Мистер Хакстебл очаровательно улыбнулся:
— С удовольствием.
Они вышли из ложи и, едва оказались в стороне, кузен слегка наклонился и произнес:
— А я решил, что вы окончательно во мне разочаровались.
— Так и есть, — коротко ответила Ванесса.
Лицо Константина оставалось серьезным, однако глаза насмешливо блестели. Они вышли на широкую аллею, и мистер Хакстебл вопросительно поднял брови, приглашая к объяснению.
— Осмелившись представить миссис Бромли-Хейс мне, моим сестрам и Сесил в театре, вы поступили в высшей степени безвкусно.
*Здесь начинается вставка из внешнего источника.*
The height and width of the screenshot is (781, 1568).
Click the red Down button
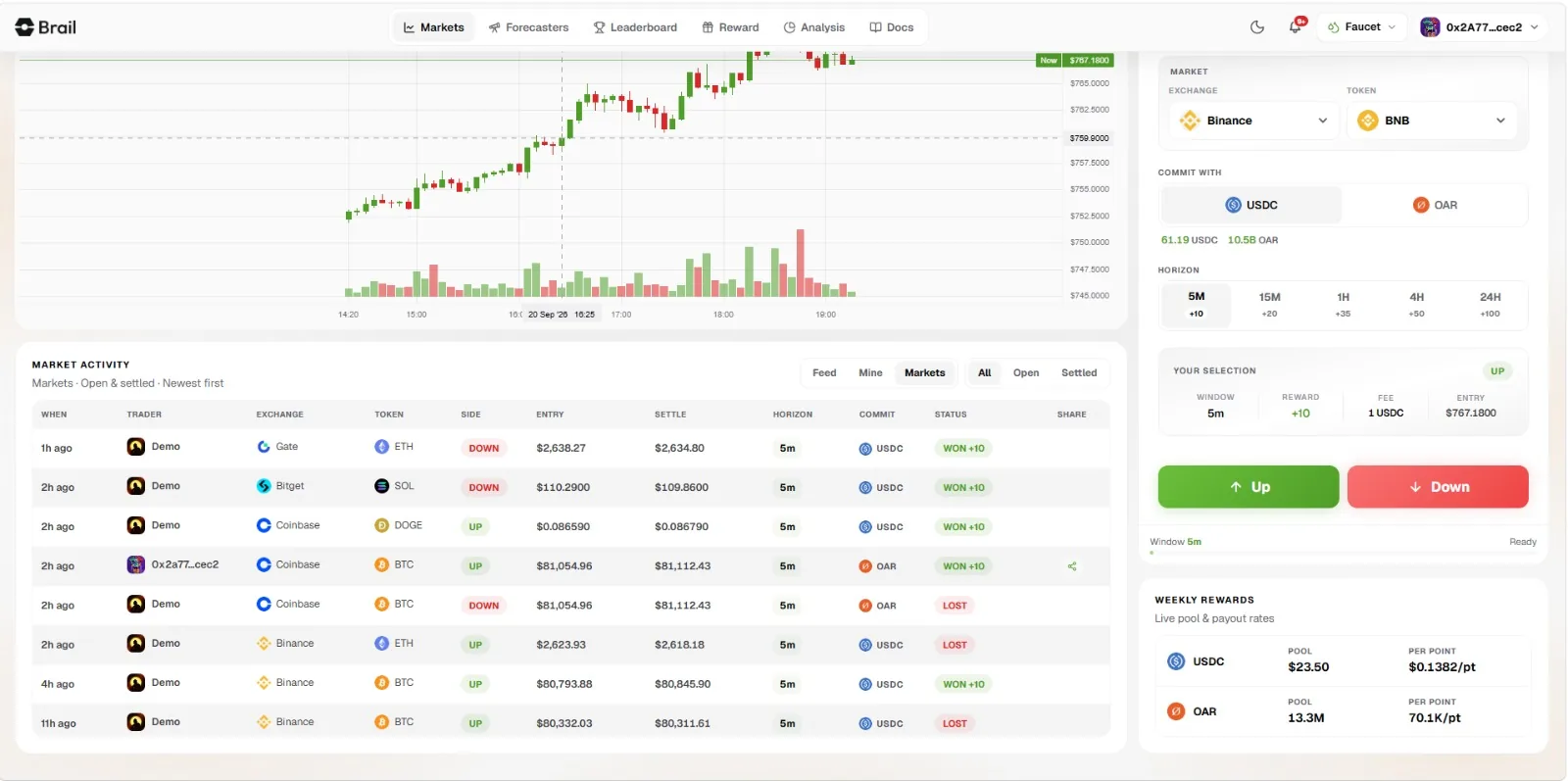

Еще неприятнее выглядело ее присутствие на балу в Морленд-Хаусе. Честно говоря, не ожидала от вас столь откровенного проявления враждебности, ведь вы наш кузен!
Константин посмотрел серьезно: обычная усмешка уступила место раскаянию.
— Согласен, действительно получилось не слишком красиво. Примите извинения, Ванесса. Никогда не хотел обидеть вас, ваших родных и Сесил.
— И все же жестоко обидели. Сесил, Стивен, Маргарет и Кэтрин до сих пор не знают, что подверглись унижению на глазах у всех собравшихся. А я знаю. И унижение коснулось прежде всего меня, если не считать Эллиота, в которого вы и целились. Может быть, надеялись, что я не осмелюсь заговорить с мужем о том, что узнала от миссис Бромли-Хейс на следующий день в парке, хотя, как оказалось, она мне лгала? Хотели уничтожить наш брак изнутри, подобно опухоли, которая незаметно, но безжалостно разъедает тело? Если так, то вы жестоко ошиблись. Брак не разрушен, а мое счастье не померкло. Хотя в одном вы, несомненно, преуспели: приехав в Уоррен-Холл, я встретила вас с радостью. Сразу полюбила как родственника, а вскоре поддалась и человеческому обаянию. Могла бы до конца дней оставаться вашим другом и с благодарностью принимать ответную симпатию. Да, мы вполне могли бы породниться. Но вы злобно уничтожили такую возможность, и это прискорбно. Вот, собственно, и все, что мне хотелось сказать. Им пришлось свернуть в сторону, к краю аллеи, чтобы не столкнуться с чересчур шумной и веселой компанией. Константин окончательно помрачнел.
— Анна разговаривала с вами? — удивленно уточнил он. — И наверняка заявила, что до сих пор остается любовницей Эллиота? Ей не могло и в голову прийти, что вы немедленно выясните с мужем отношения и раскроете ложь. Простите, мне очень и очень жаль.
Ванесса посмотрела с укоризной, но промолчала.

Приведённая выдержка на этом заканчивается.